WORK REQUIRED: The lines you return should be those containing the string "computer", taken from the data below.

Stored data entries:
_ _ _

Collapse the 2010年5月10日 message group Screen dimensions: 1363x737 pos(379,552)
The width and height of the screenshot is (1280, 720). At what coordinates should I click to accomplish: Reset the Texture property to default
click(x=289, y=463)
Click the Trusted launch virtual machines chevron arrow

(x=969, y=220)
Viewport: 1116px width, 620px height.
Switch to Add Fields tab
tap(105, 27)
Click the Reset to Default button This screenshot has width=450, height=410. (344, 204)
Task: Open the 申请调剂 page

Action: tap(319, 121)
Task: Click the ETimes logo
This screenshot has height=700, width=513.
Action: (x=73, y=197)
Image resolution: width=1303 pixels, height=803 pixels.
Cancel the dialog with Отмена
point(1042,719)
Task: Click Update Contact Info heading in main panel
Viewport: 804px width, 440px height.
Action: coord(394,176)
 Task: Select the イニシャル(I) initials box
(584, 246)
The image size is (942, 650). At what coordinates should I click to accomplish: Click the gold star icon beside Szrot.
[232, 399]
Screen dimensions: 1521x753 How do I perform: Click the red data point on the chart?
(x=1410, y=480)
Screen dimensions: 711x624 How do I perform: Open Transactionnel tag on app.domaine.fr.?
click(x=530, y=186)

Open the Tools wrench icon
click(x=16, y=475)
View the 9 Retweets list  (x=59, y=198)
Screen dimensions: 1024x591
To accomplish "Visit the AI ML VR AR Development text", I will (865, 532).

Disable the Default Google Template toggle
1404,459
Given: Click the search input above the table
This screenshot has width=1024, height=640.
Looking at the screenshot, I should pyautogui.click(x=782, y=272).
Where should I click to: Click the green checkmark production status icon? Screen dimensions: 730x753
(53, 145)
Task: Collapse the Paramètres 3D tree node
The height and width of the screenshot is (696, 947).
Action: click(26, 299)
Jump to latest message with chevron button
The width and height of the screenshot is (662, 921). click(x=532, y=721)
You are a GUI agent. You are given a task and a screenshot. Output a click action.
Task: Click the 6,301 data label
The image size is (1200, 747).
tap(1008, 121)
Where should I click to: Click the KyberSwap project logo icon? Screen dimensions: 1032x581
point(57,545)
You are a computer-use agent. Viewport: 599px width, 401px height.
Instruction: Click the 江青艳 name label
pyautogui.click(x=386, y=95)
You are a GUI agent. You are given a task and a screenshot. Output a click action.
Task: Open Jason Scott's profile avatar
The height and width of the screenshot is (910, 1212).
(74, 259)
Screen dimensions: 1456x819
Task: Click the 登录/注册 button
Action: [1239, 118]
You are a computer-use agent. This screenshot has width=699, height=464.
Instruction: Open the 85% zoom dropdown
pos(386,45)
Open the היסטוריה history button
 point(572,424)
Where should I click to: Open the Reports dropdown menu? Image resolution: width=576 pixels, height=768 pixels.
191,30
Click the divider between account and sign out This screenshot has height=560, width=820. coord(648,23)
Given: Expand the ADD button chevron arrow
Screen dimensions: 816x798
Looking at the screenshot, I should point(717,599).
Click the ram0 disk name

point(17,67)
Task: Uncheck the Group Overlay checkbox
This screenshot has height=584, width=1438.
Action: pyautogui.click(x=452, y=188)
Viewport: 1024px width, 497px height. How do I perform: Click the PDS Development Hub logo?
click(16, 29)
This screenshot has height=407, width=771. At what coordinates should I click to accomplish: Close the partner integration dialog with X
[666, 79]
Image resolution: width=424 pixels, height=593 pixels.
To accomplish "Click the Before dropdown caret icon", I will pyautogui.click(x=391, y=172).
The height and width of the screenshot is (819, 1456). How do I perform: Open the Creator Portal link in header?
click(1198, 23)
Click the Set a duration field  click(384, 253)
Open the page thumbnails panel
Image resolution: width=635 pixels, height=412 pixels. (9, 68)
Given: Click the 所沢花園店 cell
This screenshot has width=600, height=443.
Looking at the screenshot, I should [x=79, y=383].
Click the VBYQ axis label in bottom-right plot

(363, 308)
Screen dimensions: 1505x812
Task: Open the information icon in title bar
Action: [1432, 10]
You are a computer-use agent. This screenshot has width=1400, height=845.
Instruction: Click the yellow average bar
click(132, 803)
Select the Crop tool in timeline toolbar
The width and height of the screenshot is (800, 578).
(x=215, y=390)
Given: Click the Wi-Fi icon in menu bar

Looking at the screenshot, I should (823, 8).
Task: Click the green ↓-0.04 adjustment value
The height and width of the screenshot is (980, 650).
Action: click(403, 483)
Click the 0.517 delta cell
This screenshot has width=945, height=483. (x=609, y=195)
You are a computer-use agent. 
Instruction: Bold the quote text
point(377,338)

_ _ _

WRITTEN SOLUTION:
You are a computer-use agent. Viewport: 599px width, 401px height.
You are a computer-use agent. This screenshot has width=699, height=464.
You are a computer-use agent. This screenshot has width=1400, height=845.
You are a computer-use agent. 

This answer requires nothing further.